The warehouse he led her to was huge, the double doors open on to the quayside, in which were literally hundreds of trunks, bandboxes, portmanteaux, boxes, parcels, crates. Though Cordelia could see no sign of demarcation, Iain Hunter made his way confidently to one of the distinct heaps. ‘Which is yours?’
She pointed out her trunk, and a porter appeared at her side, looking at her enquiringly. ‘Could you recommend an hotel, Mr Hunter?’
‘I’ll take you,’ he said, and though this was exactly the sort of situation which she cautioned the readers of every single one of her guidebooks to avoid at all costs, Cordelia followed him out of the docks into the cobbled street beyond the wharf buildings, watching meekly as her chest was strapped on to a carriage which, like the porter, appeared magically, and then equally meekly followed Mr Hunter inside.
* * *
The Queen’s Hotel was a converted town house in the heart of the city. Cordelia took a set of rooms looking out on to the newly built George Square. She had asked Iain Hunter to dine with her, not because she was hungry but because she didn’t want him to go. He would have gone. She had only to say the word, and he would go. That was implicit between them, just as it was implicit that neither wanted him to leave. Now, he sat opposite her toying with a glass of wine, his food almost untouched, as was hers.
Not even with Gideon had she felt like this. This was not flirting. It was not the dance of will-we-won’t-we? It was—communing. Ridiculous. The Highlanders must have infected her with their taste for whimsy.
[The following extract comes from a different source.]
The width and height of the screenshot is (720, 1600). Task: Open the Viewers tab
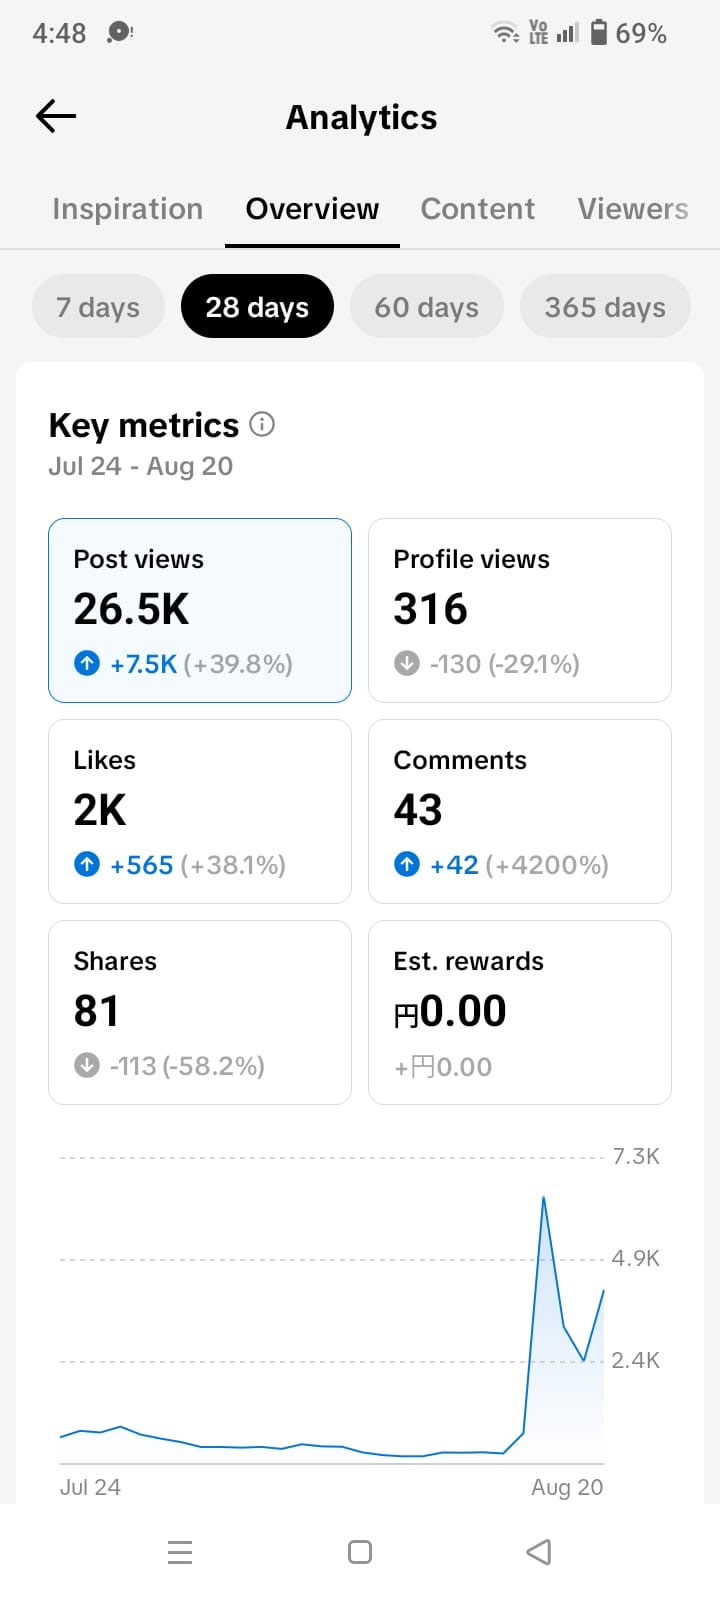pyautogui.click(x=633, y=209)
‘What are you smiling at?’ Iain leaned forward, resting his chin on his hand.
‘I’ve never done this before.’
‘Nor have I.’
He leaned across the table and took her hand. She still wore her travelling gown, but had loosened the buttons around her wrist. He stroked the skin there with his thumb, little circles that soothed and roused, drawing all her body’s focus to that point, where they touched. He didn’t ask her, what, what is it you haven’t done before? She liked that he didn’t pretend. She had always hated that part of the dance—the pretending, the false misunderstandings, the advance and retreat.
‘What were you doing on the docks today?’ Cordelia asked.
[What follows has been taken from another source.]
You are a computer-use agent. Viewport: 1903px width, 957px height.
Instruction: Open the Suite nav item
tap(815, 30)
‘Thinking,’ Iain answered, not at all perturbed by her turning the conversation. ‘Planning. I’m at a—a what is the word—hiatus? A turning point. I need a change.’
‘What do you do?’
He grinned. ‘Didn’t you guess? I build ships. Paddle steamers.’
‘With spire engines, I assume?’
‘Steeple. Aye. Though I have in mind some modifications.’
‘Is that what you were thinking about, then?’
Iain shook his head. ‘That’s just business as usual. I need— Ach, I don’t know. I need a bigger change.’
He was still stroking her wrist. Shivers of sensation were running up her arm, heating her skin, setting it tingling. She seemed to be doing the same to him, though she had no recollection of leaning across the table and touching him. It was as if her body and her mind were disconnected. ‘Tell me,’ she said, ‘what bigger change were you thinking of?’
‘New markets. New seas. New something. I don’t know. What were you doing there?’